# Is this statement about credible intervals from Wikipedia correct?

I read this statement on the Wikipedia article about Credible Intervals and it seems dubious to me. Although it has a reference associated with it, the book is not available to read online.

It is possible to frame the choice of a credible interval within decision theory and, in that context, an optimal interval will always be a highest probability density set.

Wikipedia: Credible Intervals

If it's correct, can someone explain how? Maybe I'm just misunderstanding one of the terms.

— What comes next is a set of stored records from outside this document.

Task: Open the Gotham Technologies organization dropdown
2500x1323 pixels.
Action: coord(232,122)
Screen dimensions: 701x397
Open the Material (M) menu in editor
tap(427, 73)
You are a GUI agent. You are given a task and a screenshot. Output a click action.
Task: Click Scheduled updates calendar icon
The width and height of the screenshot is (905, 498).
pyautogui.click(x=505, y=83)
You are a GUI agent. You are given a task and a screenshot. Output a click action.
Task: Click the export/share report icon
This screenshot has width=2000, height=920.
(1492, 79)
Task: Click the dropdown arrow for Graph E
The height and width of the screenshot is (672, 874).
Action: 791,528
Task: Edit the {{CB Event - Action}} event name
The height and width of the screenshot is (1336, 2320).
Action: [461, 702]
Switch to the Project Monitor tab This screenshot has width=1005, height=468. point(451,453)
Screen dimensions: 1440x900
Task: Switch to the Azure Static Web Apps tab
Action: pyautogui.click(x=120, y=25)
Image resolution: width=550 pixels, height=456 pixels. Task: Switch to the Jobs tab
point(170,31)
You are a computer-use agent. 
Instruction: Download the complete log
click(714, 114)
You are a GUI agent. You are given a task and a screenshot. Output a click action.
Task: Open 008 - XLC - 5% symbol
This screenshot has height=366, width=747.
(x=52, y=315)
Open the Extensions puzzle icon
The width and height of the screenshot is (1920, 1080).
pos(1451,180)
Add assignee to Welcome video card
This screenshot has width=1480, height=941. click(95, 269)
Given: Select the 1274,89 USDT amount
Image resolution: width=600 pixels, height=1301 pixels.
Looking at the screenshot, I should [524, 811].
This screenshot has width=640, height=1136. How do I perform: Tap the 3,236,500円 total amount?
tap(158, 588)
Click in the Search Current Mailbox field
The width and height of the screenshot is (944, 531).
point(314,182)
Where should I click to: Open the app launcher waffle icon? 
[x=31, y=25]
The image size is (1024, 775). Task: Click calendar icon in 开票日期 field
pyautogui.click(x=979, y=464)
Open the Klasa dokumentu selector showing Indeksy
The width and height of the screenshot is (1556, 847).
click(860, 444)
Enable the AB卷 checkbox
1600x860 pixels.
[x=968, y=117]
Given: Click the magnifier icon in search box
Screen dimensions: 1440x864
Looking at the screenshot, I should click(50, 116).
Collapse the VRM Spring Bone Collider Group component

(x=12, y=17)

• Optimal in what sense? If optimal is not defined, it is automatically true. The highest probability density set will always be of shortest length - so it is optimal in that sense. – Samuel Benidt Jan 23 '14 at 19:49
• I think if the terms of the statement are not clear, it's not really appropriate to stand on its own in an encyclopedia. That said, my interpretation (based on "within decision theory") was that a decision function based on the interval must minimize the expected loss with respect to an arbitrary loss function... which is why I found it dubious. – Fabio Beltramini Jan 23 '14 at 19:53
• I see what you mean. If you can find a loss function where this doesn't hold, perhaps you can bring this issue up on the talk page of the article. – Samuel Benidt Jan 23 '14 at 20:00
• My hope was that someone more knowledgeable would feel "bold" enough to edit it directly :) Does anyone even watch the talk page of obscure wikipedia articles? – Fabio Beltramini Jan 23 '14 at 20:04

The "will always be" part is a little confusing, because that depends on your loss function. For instance, if the action space is the set of Borel sets of $\mathbb{R}$, the posterior density is $\pi(\theta\mid x)$, and $\lambda$ denotes Lebesgue measure, then, for the loss function $$L(\theta,B) = \lambda(B) + c\,(1 - I_B(\theta))$$ the Bayes decision is an HPD set of the form $B=\{\theta:\pi(\theta\mid x)\geq 1/c\}$. But for different loss functions the Bayes decision may not be an HPD set.